Lauschangriff

Musik Es gehört zu den Mythen, die sich um den Jazz ranken, dass es sich bei dieser Musik um politische Musik handelt, die von mehr oder weniger bewusst ...

Es gehört zu den Mythen, die sich um den Jazz ranken, dass es sich bei dieser Musik um politische Musik handelt, die von mehr oder weniger bewusst politisierten Musikern gespielt wird. Und dass sie deshalb per se links steht; Free Jazz, Black Power: je freier desto links. Früher spiegelte sich der Mythos in den Gastspielen von Dixielandkapellen auf Stadtteilfesten, die der SPD-Ortsverein ausrichtete. Bier und Bratwurst waren demnach auch links, versteht sich. Aber selbst ernst zu nehmende Kenner des Jazz wie der Posaunist Albert Mangelsdorff, einer der wenigen deutschen Jazzmusiker, die auch jenseits des Rheins wahrgenommen wurden, zeigten sich sicher, dass die Vorliebe für diese Musik etwas mit politischer Haltung zu tun habe. "Ich bin", so beteuerte Mangelsdorff, "noch keinem Jazzmusiker begegnet, der kein Linker war." Auch eine Generationenfrage. Was Mangelsdorff und seine Kollegen in den fünfziger und sechziger Jahren spielten, war auf der persönlichen Ebene oftmals ein Beitrag zur Überwindung der Last, als Kind von Nazis oder Mitläufern groß geworden zu sein, eine rebellische Geste, die häufig zu großer Musik reifte. Und ein Reflex auf eine besonders kreative Phase des Jazz in seinem Mutterland, als die Geste der Rebellion gerade unter den schwarzen Musikern ihre Energie in die Entwicklung der Kunstform zur "Fire Music" einspeiste: "We Insist! Freedom Now". Doch was für viele Musiker gegolten haben mag, war schon damals nur ein Teil der Wahrheit. Heute ist es das noch mehr.
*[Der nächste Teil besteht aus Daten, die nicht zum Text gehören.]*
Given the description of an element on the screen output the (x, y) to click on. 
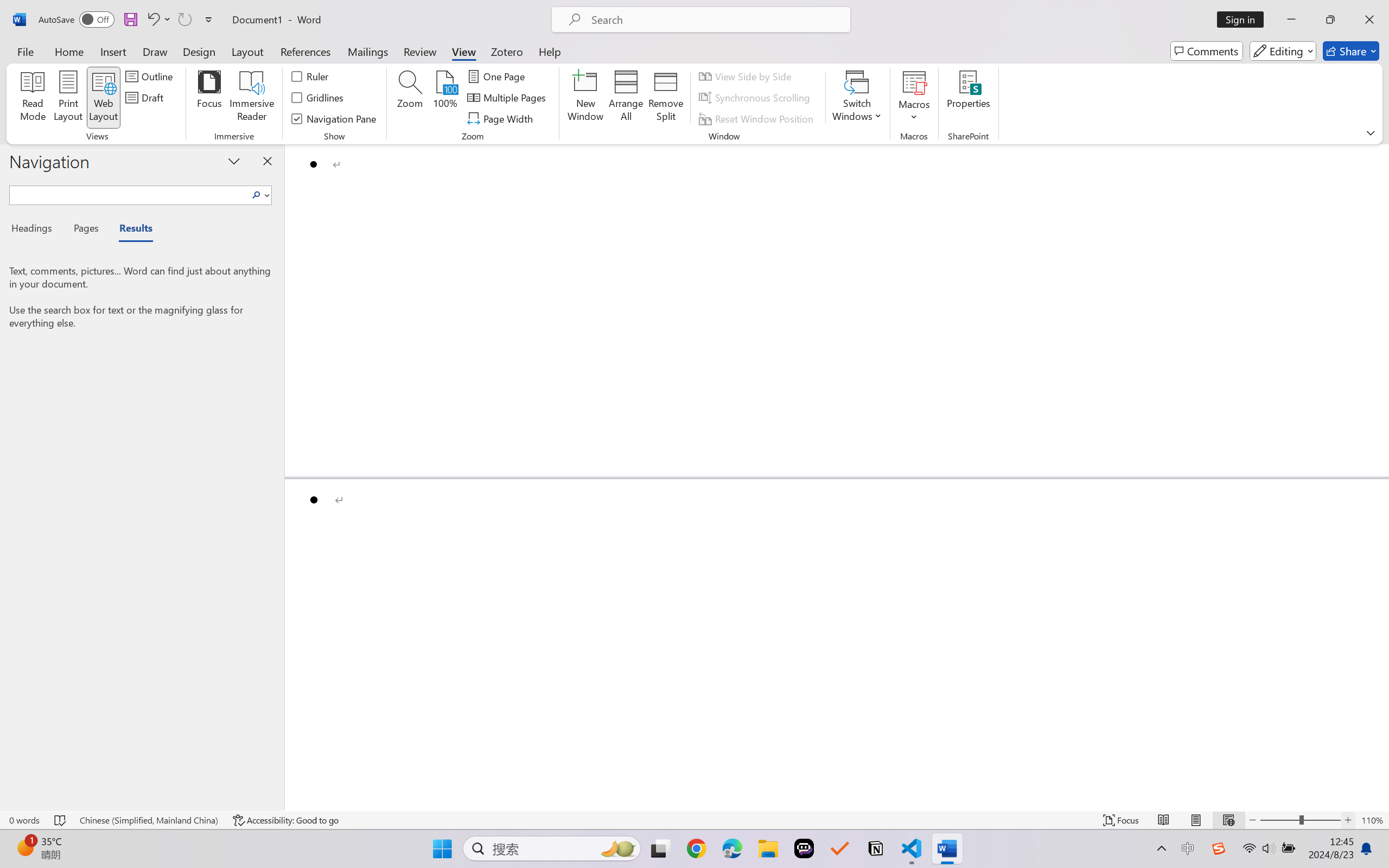
Gridlines (317, 97)
Switch Windows (856, 97)
Reset Window Position (757, 118)
Results (130, 229)
View Macros (914, 81)
Search document (128, 193)
Outline (150, 75)
Undo Bullet Default (152, 19)
100% (445, 97)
Die Gruppe von Neotraditionalisten um den Trompeter Wynton Marsalis, die den Jazz in den neunziger Jahren an den Geldtöpfen des New Yorker Lincoln Center musealisierte, mit einem Ausschluss-Diskurs über seine wesentlichen Eigenschaften einzäunte und alles von der Bildfläche räumte, was sich nicht auf die historisch gesicherten Positionen der Säulenheiligen Louis Armstrong und Duke Ellington bezog und über die Dichotomie schwarz-weiß, die das Entstehen des Jazz im Süden der USA ursprünglich antrieb, hinauswies, fasste die politische Dimension der Musik ein Stückchen weniger radikal: Jazz als ein demokratischer Idealzustand, ein Ort freier Rede. Jedes Argument bekam sein Solo und seine Zuhörer. Wenn es von Marsalis und Co. zugelassen wird. Die gemeinsame Sprache sind Blues und Swing, Sprachformen, die als uramerikanische Erbmasse galten, so dass sich jeder Blick über den Atlantik von selbst verbietet. Was sich angesichts der Kreativität der europäischen Szene der letzten Jahrzehnte lange als nützlicher Abwehrreflex erwies.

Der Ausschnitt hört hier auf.